89年3月は初日から14連勝したが、14日目に大乃国を上手投げで破った際に肩を脱臼。この時点で優勝は決まっていたものの、千秋楽の旭富士戦は不戦敗となり、左手にテーピングを巻いた状態で賜盃を手にした。

6月には愛娘の愛ちゃんが乳幼児突然死症候群で亡くなる悲劇に襲われたが、7月場所は首に数珠を巻いて場所入りし、12勝3敗の成績ながら決定戦で弟弟子の北勝海を下して優勝している。

9月場所では13日目に当時史上最多となる965勝目をマーク。この功績が評価され9月29日に海部首相より国民栄誉賞が授与された。協会は一代年寄の授与も表明したが、これは千代の富士が九重と相談の上で辞退している。

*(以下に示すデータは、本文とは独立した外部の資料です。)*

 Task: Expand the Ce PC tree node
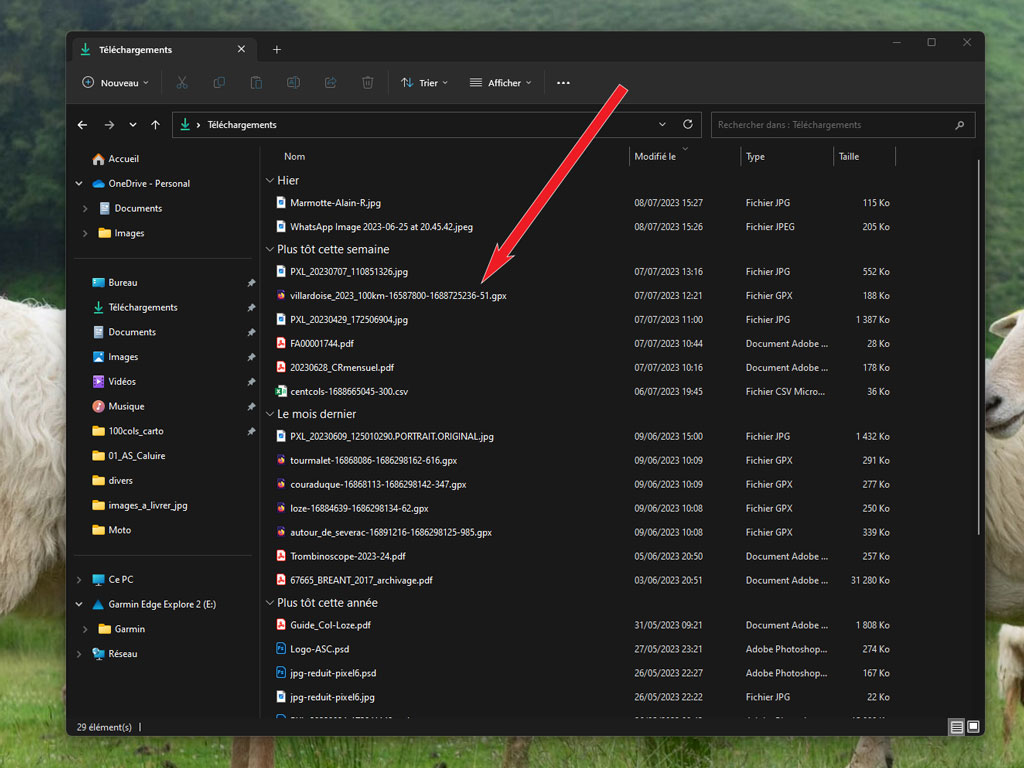click(x=79, y=580)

90年1月には30回目の優勝、3月場所7日目には花ノ国を倒して通算1000勝を達成。11月には31回目の優勝を決める。ついに大鵬の最多優勝記録にあと1回に迫ったが、これが最後の優勝となった。


-世代交代の一番に敗れ引退へ-
91年3月場所は腕の怪我で全休し、5月場所初日。

ファンの関心は3月場所で平幕ながら優勝争いに加わった18歳の貴花田といつ対戦するかという点に集まった。

大方の予想に反して両者は初日に激突。

貴花田は左からのおっつけで廻しを掴むと一気の寄りで千代の富士を寄り切った。国技館は座布団が舞い、熱狂に包まれた。まさに世代交代の一番であった。

千代の富士は3日目に貴闘力に敗れその夜、引退を表明。

引退会見では冒頭から言葉に詰まり20秒の沈黙の後、絞り出した「体力の限界!…気力もなくなり引退することに致しました」という言葉は日本中が涙した。

引退後は年寄・陣幕を襲名。師匠から部屋を受け継ぎ92年4月に九重として部屋を継いだ。

後世の力士への影響も多く、廻しに片手を置きながらスナップを効かせて塩を巻く仕草は平成の大横綱・朝青龍や弟子の千代大海に受け継がれた。朝青龍に関しては時間いっぱいの際の廻しを叩くポーズも真似をしている。

師匠として大関・千代大海を育て、協会では理事を務めた。